Line after Line flew past: as did a piece of the left bank – with quays, steamer funnels and a dirty heap of sacks stuffed with hemp; as did vacant lots, barges, fences, tarpaulins and numerous small houses. While from the seashore, from the outskirts of the city, a side gleamed out of the fog: the side of a turbulent little drinking-house.

The very oldest Dutchman, clad in black leather, leaned forward, away from the mildewed threshold – into a cold pandemonium (the moon had fled behind a cloud); and a lantern quivered in his fingers under his bluish face in its black leather hood: evidently, from there the Dutchman’s sensitive ear had heard the horse’s heavy clattering and locomotive-like neighing, because the Dutchman had abandoned the other seamen like himself, whose glasses chimed from morning to morning.

He evidently knew that here the furious, drunken feast would drag on all the way until the dim morning; he evidently knew that when the clock struck long after midnight, the sturdy Guest would come flying to the hollow chiming of the glasses: to knock back the fiery Allasch; to shake more than one hawser-rubbed hand, which from the captain’s bridge would turn the heavy steamship wheel outside the very forts of Kronstadt; and in pursuit of the foam-seething stern that had not replied to the signal, a cannon’s iron muzzle would cast its roar.

But the vessel would not be overtaken: it would enter the cloud that had settled over the sea; would fuse with it, would move with it – into the clear blue of the hours before dawn.

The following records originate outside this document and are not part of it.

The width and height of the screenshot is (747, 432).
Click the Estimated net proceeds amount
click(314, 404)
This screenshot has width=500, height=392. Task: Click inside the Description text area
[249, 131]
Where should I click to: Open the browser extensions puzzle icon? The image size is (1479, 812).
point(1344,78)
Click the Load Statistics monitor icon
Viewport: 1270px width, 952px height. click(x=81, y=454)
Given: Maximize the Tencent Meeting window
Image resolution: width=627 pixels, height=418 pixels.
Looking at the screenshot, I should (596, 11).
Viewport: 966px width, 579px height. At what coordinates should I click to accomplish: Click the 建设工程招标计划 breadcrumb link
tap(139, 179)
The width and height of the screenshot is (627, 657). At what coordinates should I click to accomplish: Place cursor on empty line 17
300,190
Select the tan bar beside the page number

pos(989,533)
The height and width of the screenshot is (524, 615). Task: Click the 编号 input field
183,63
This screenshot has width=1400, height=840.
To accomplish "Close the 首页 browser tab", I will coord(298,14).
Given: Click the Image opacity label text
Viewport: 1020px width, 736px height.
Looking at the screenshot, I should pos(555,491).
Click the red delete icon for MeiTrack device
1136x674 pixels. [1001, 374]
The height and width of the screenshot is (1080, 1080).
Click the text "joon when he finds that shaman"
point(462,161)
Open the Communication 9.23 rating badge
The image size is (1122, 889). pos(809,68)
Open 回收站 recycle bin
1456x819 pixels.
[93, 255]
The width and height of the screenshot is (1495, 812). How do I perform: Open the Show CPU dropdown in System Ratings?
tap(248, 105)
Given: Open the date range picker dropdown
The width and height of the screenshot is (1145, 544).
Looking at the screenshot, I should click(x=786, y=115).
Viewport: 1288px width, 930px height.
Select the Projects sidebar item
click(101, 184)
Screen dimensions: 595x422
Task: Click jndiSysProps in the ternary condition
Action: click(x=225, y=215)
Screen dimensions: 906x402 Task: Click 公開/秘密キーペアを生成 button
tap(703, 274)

All this the very oldest Dutchman knew, clad in black leather and craning forward into the fog from the mildewy steps: now he could discern the outline of the flying Horseman … The clattering could already be heard over there; and – the nostrils snorted, penetrating the fog, as they flamed, like a luminous white-hot pillar.

Aleksandr Ivanovich walked away from the window, reassured, pacified, shivering (a cold breeze was blowing at him through the glass splinters); while towards him the white blotches began to sway – long underwear, towels and sheets; the breeze fluttered by …

And the blotches moved.

Timidly he opened the loft door; he had decided to go back to his little cupboard-like room.